→ Passage
--------------------------------
The Oyster "R" Rule Is More Than 4,000 Years Old, Archaeologists Discover

The oyster "r" rule is simple, and it goes like this: You should never eat raw oysters in a month without the letter "r" in it. That means no oysters in the summertime, from May through August. This is an old and venerable rule, though archaeologists from the Florida Museum of Natural History only recently found out exactly how old: 4,000 years.

How did they do this? By measuring parasitic snails, of course! Those archaeologists are wily. They discovered, phys.org tells us, that little snails called impressed odostomes were common parasites in oysters on St. Catherine's Island off the Georgia coast. The life cycle of an impressed odostome was exactly 12 months, so it's possible to tell when an oyster was harvested by the length of the snail. The ancient humans who lived on St. Catherine's Island were courteous enough to leave large rings of oyster shells lying around for posterity. And lo, it turns out that 4,300 years ago people weren't eating oysters in the summertime, either. It's possible they also left the island during that time. The archaeologists still aren't sure why they made those giant shell rings in the first place, but they've turned out to be helpful.
--------------------------------
(Pixel coordinate grounding data)
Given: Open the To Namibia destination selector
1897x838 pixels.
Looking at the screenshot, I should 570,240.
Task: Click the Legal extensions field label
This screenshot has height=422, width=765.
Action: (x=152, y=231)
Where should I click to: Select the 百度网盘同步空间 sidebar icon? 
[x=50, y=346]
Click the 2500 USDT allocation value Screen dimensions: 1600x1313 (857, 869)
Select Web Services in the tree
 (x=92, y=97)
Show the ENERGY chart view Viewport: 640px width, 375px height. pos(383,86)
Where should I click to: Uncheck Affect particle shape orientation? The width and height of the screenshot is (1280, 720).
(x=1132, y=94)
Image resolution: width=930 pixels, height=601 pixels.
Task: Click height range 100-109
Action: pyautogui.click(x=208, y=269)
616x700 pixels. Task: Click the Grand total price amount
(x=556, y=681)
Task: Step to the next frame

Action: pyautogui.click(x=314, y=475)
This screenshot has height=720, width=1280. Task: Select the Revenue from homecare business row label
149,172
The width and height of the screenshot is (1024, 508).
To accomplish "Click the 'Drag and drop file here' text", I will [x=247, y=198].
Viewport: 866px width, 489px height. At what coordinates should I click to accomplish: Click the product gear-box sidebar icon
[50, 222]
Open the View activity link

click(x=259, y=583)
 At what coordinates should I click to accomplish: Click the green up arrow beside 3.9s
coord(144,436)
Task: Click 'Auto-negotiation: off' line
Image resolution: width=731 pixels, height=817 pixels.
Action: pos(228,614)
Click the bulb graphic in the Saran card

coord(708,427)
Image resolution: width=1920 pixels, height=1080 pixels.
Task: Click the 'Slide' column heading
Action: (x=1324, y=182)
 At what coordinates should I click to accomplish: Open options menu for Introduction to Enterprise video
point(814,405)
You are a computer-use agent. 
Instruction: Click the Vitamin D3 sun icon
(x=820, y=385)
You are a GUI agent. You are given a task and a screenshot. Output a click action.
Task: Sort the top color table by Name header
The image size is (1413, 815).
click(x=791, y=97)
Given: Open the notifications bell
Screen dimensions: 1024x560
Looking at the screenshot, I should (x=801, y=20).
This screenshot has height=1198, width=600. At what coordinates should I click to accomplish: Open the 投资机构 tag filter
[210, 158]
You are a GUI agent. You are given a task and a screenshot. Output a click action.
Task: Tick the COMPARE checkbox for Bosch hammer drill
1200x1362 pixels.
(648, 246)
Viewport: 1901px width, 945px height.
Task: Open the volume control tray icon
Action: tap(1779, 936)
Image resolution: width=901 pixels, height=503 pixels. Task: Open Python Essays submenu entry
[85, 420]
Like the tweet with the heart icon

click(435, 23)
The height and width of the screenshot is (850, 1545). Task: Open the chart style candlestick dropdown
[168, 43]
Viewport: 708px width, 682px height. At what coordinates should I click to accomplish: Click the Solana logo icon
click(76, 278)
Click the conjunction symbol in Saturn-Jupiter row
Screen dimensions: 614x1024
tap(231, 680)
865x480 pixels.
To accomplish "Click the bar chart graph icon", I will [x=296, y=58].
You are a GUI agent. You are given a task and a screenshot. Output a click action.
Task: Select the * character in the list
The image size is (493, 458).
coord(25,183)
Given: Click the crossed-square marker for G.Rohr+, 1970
--------------------------------
→ Problem to work on
Continue the article on the oyster "r" rule, picking up right after its final sentence.

→ Response box
"It's important to look at how oysters have lived in their environment over time, especially because they are on the decline worldwide," said Nicole Cannarozzi, one of the researchers and the lead author of the study that appeared in PLOS. "This type of data can give us good information about their ecology, how other organisms interact with them, the health of oyster populations and, on a grander scale, the health of coastal ecosystems."

The oyster "r" rule, by the way, has become passé. Thanks to advances in refrigeration and aquaculture, we no longer have to worry about oysters becoming a breeding ground for bacteria. It's also been discovered that summer oysters are smaller than winter oysters only because of their breeding cycle, but it doesn't interfere with their taste in the slightest.